Из покинутой нами комнаты доносились звуки борьбы за территорию. Лешик отчаянно и с надрывом мяукал. Славкин голос звучал глухо – очевидно с балкона. Сын предлагал летучим мышам рвануть за границу – в Турцию.
– Все в порядке, – доложила Алена. – Балконная дверь была не закрыта, она и грохнула. На улице достаточно свежо, ветер с моря. А вот откуда здесь летучие мыши? Боюсь, что открывать на ночь окна опасно.
– Все время спали с открытыми окнами, – потирая ушибленный локоть, – заявил Яша. И без мышей. Прямо мистика!
– Да ладно вам паниковать!
Было такое впечатление, что это не Наташка некоторое время назад орала не своим голосом.
– Вот если в комнату случайно залетит птица – это плохо. К смерти! А летучие мыши – вместо телеграммы: ждите гостей. Мне так кажется… Яша, ты чудесно играешь на скрипке. Честное слово, хотелось и смеяться, и плакать. Сама не знаю от чего. Как в сумасшедшем доме – без явной причины.
10
Мы втроем сидели в холле, пили любезно принесенный Яшей чай и, позевывая, вели мирную беседу о превратностях судьбы, которая свела нас вместе. Не догадываясь, что она готовит нам жуткие сюрпризы. Впрочем, чай вкушали только мы с Наташкой. Яша деликатно, но с причмокиванием цедил кефир из пивной кружки. Я с трудом осилила меньше половины своей чашки. Не вижу смысла в чаепитии без конфет. Печенье меня не привлекает.
Молодежь смотрела в столовой телевизор, перемежая просмотр взрывами хохота. В другом случае с удовольствием бы к ним присоединилась, но хотелось кое-что уточнить у Маэстро. Начала издалека:
– Серафима Игнатьевна была профессиональным музыкантом?
– Да. В свое время окончила консерваторию по классу рояля.
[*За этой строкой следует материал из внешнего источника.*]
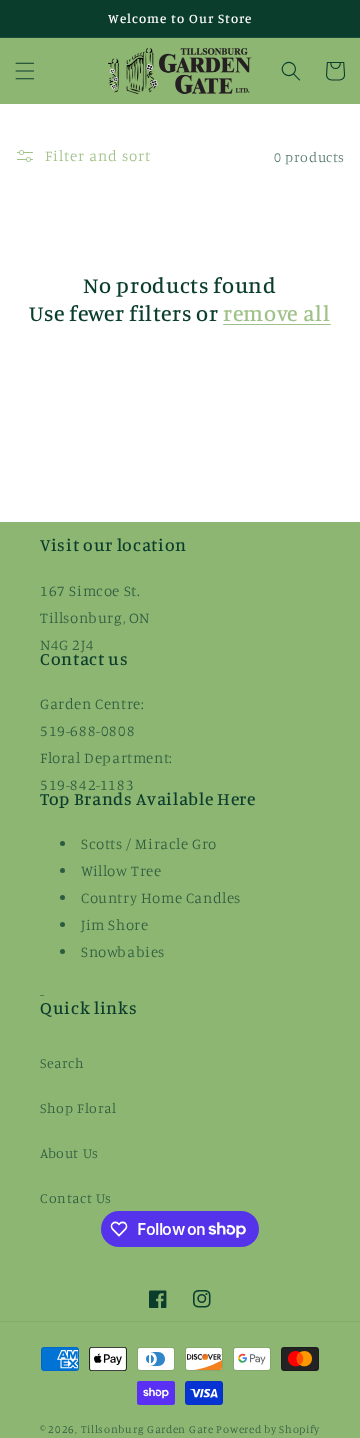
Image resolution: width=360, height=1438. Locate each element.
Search (62, 1062)
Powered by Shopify (268, 1429)
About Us (69, 1152)
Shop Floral (78, 1107)
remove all (277, 312)
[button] (25, 71)
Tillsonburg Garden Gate (147, 1429)
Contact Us (76, 1197)
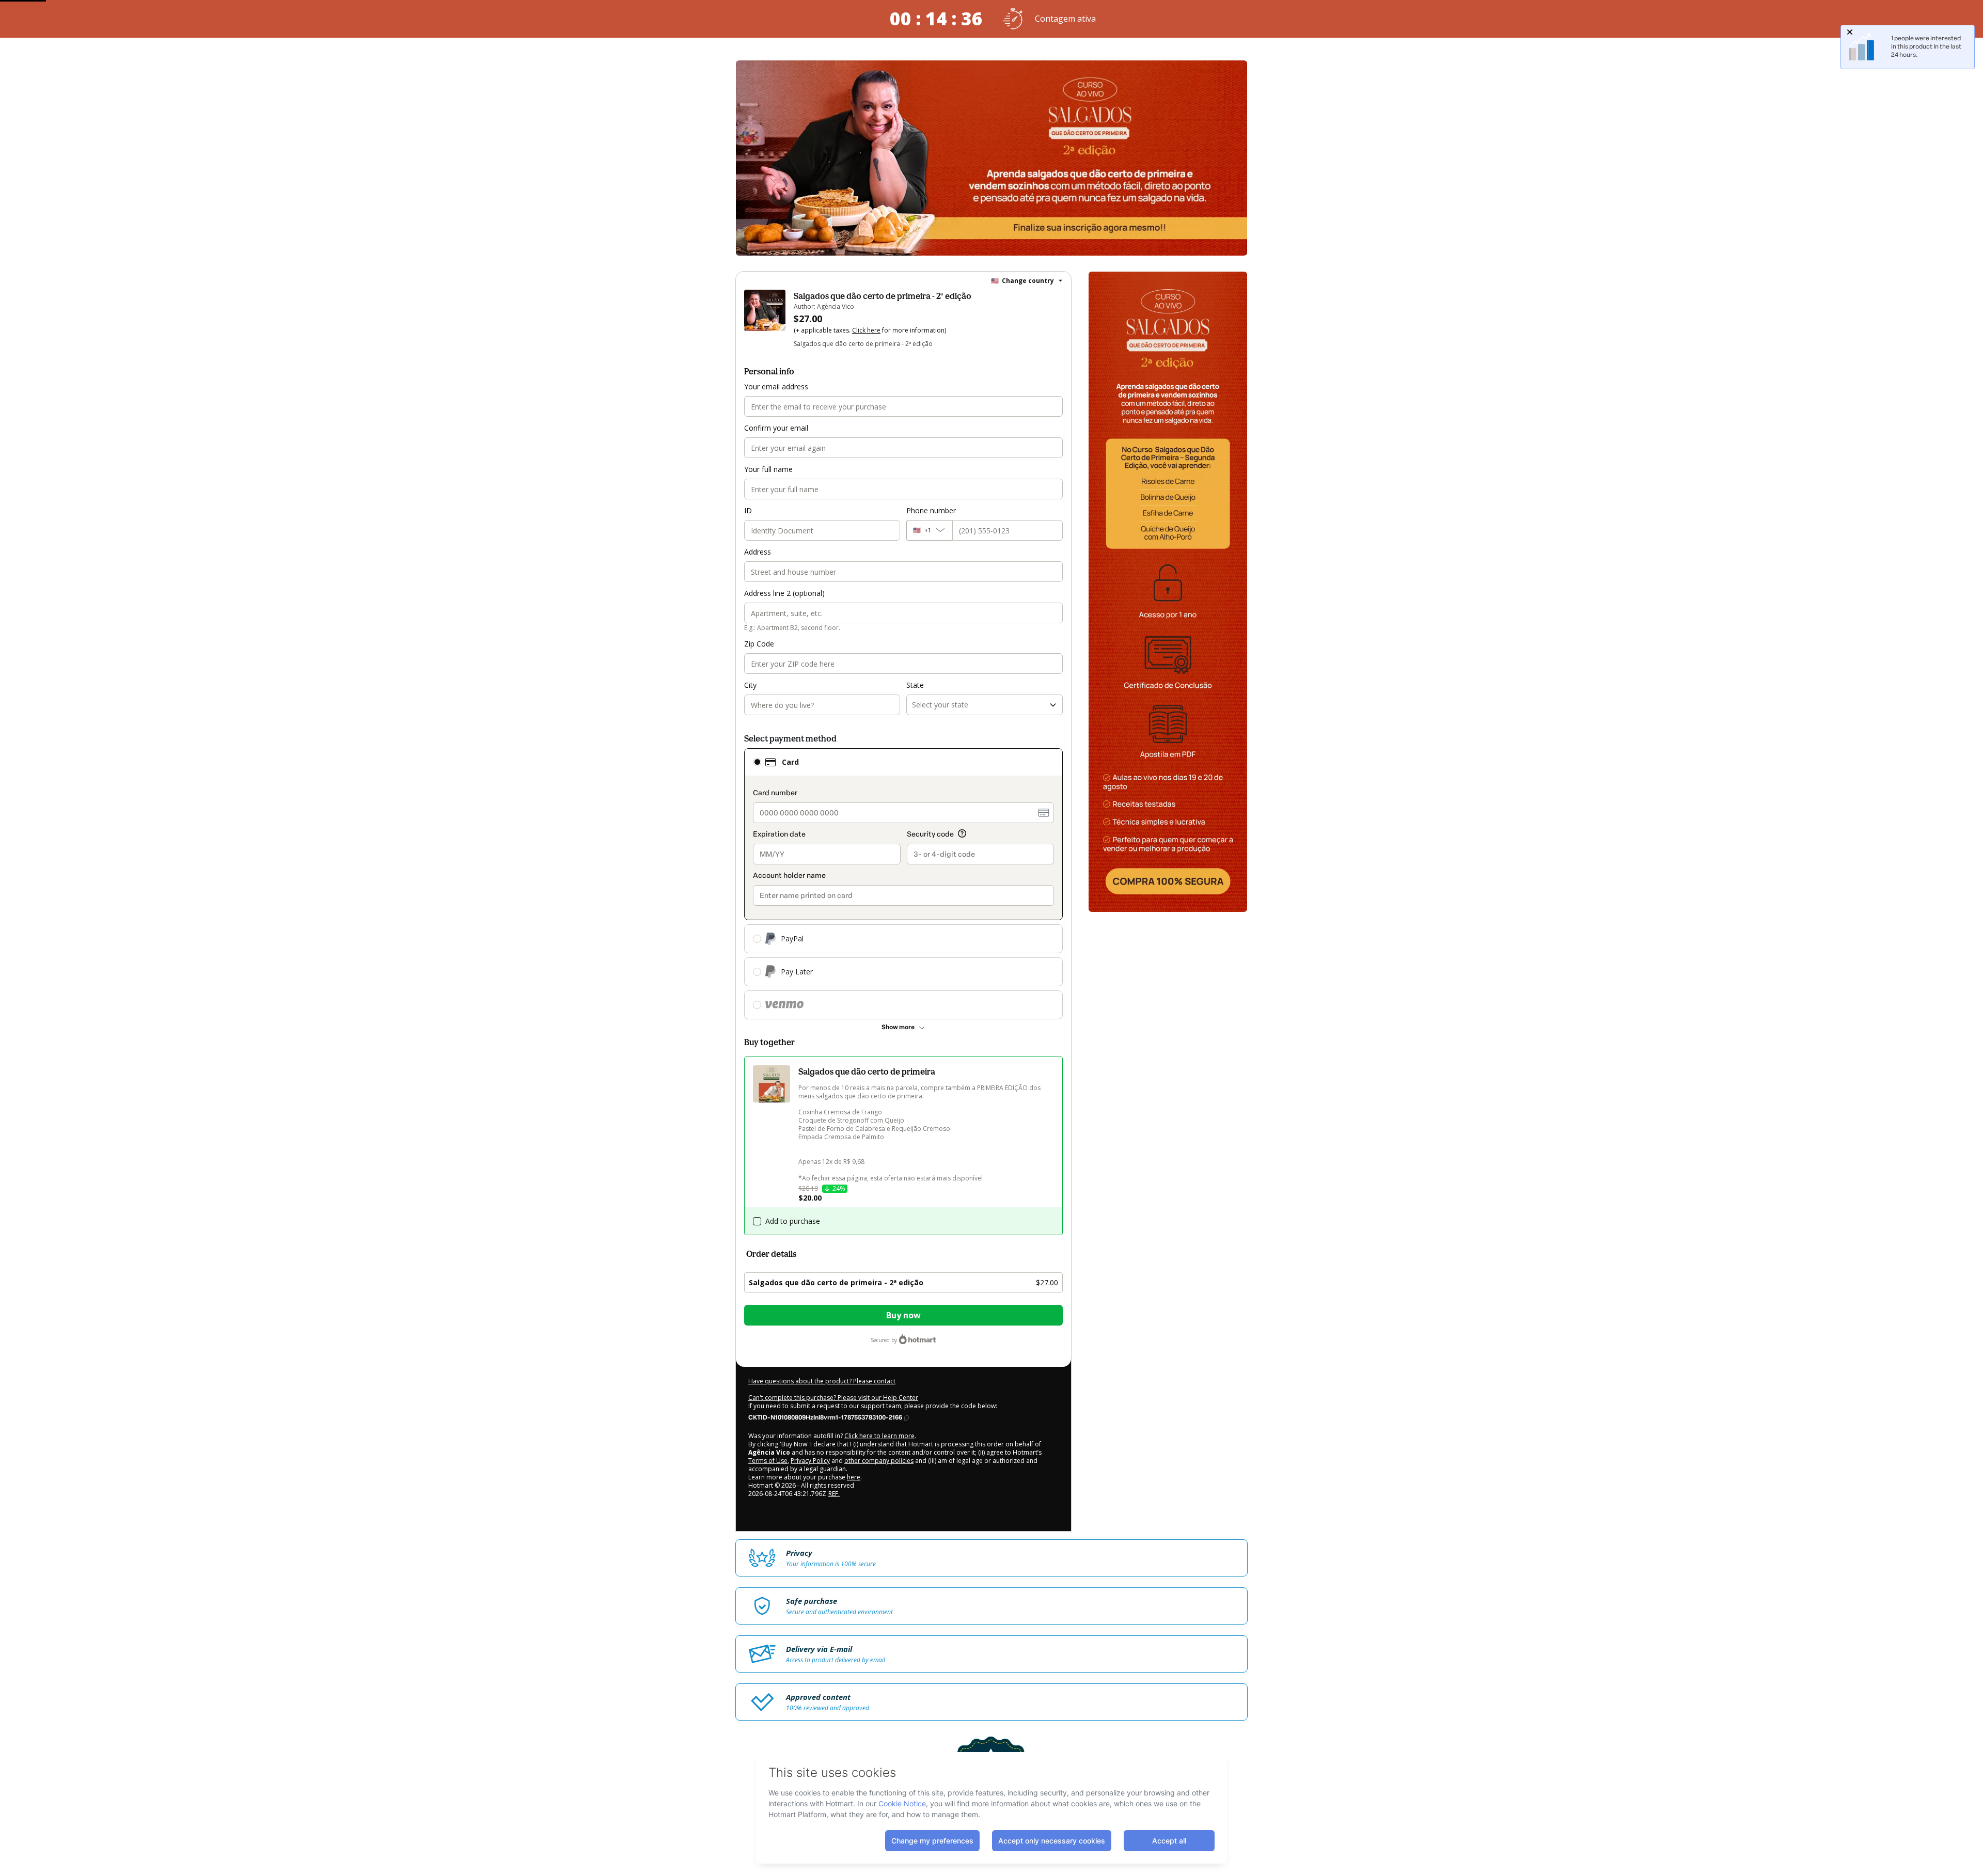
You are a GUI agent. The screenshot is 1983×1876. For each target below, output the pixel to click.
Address (757, 552)
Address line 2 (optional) (784, 593)
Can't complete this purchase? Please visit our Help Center (833, 1397)
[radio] (757, 762)
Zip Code (759, 644)
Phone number (931, 510)
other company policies (879, 1460)
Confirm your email (776, 428)
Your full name (768, 469)
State (915, 685)
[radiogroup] (903, 883)
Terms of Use (768, 1460)
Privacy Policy (810, 1460)
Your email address (776, 386)
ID (748, 510)
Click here (866, 330)
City (750, 685)
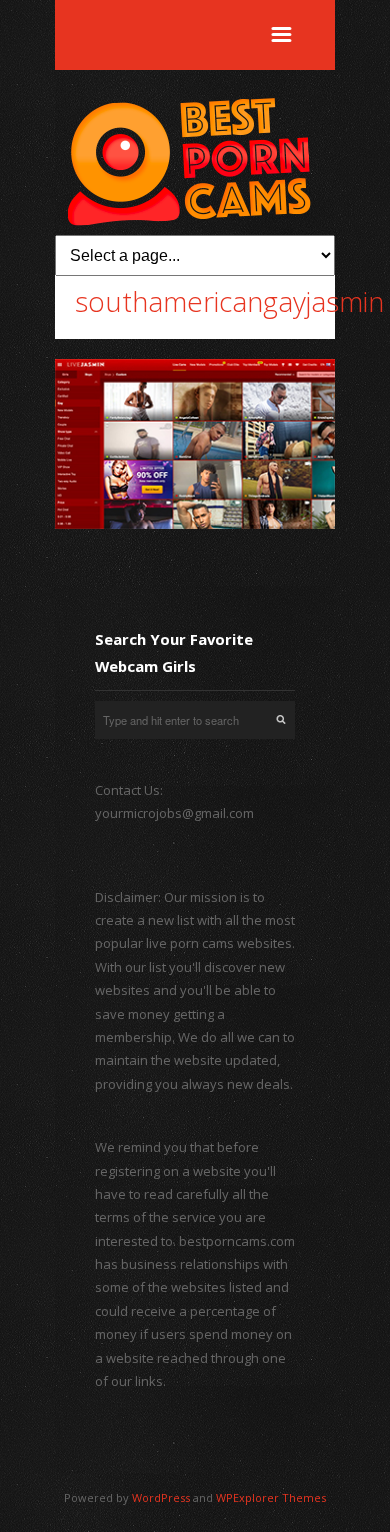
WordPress (161, 1497)
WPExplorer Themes (271, 1497)
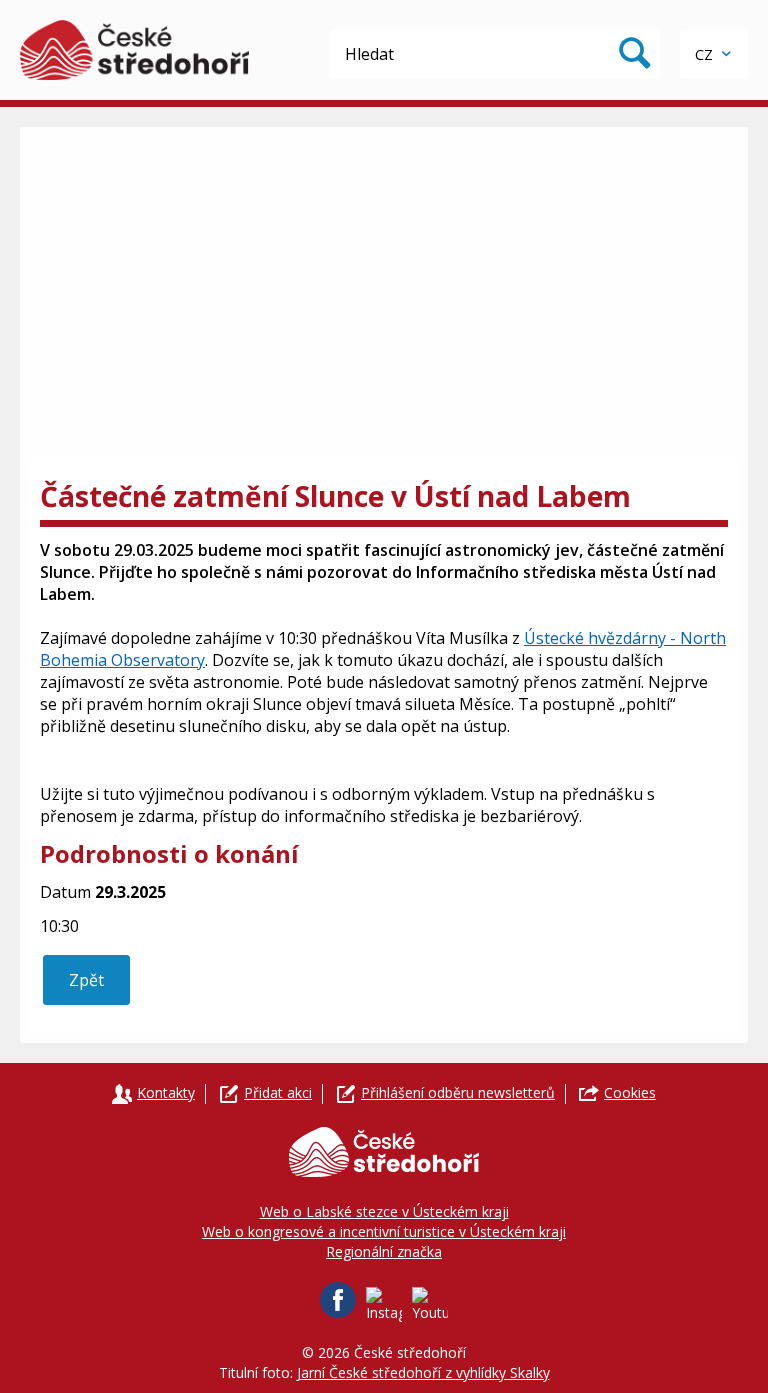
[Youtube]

Кроме того, она обладала прекрасным голосом. Замечательно пела романсы. К сожалению, ее музыкальная карьера оборвалась. В молодости она случайно обморозила руки. Словом, из-за деформации и болезни суставов играть больше не могла.
Я чуть не поперхнулась, сделав от растерянности очередной глоток из уже отставленной в сторону чашки. Наташка выпрямилась и застыла, глядя на Яшу немигающим взором. А он, не замечая нашей реакции на свои слова, спокойно цедил свой кефир.
– Серафима Игнатьевна долго переживала. И не терпела жалости. Я хорошо помню то время…
Голос Яши посуровел. Глаза сузились от бьющего через край раздражения. Наверное, и губы сурово сжались, только за бородой и усами это было не заметно.
– Не могу сказать, что я тетю искренне любил. Она приложила все силы, чтобы отравить мне жизнь. Считала меня бездарностью и во всеуслышание об этом твердила. Постоянно мешала моей карьере музыканта. Разрушила мой первый брак и не позволила состояться второму. К счастью, больше не помешает… Ей вообще нравилось издеваться над людьми. Она подпитывалась этим. Не щадила даже собственную родную сестру – мою мать. Она мне рассказывала… – Яша неожиданно осекся и спросил, когда мы приехали.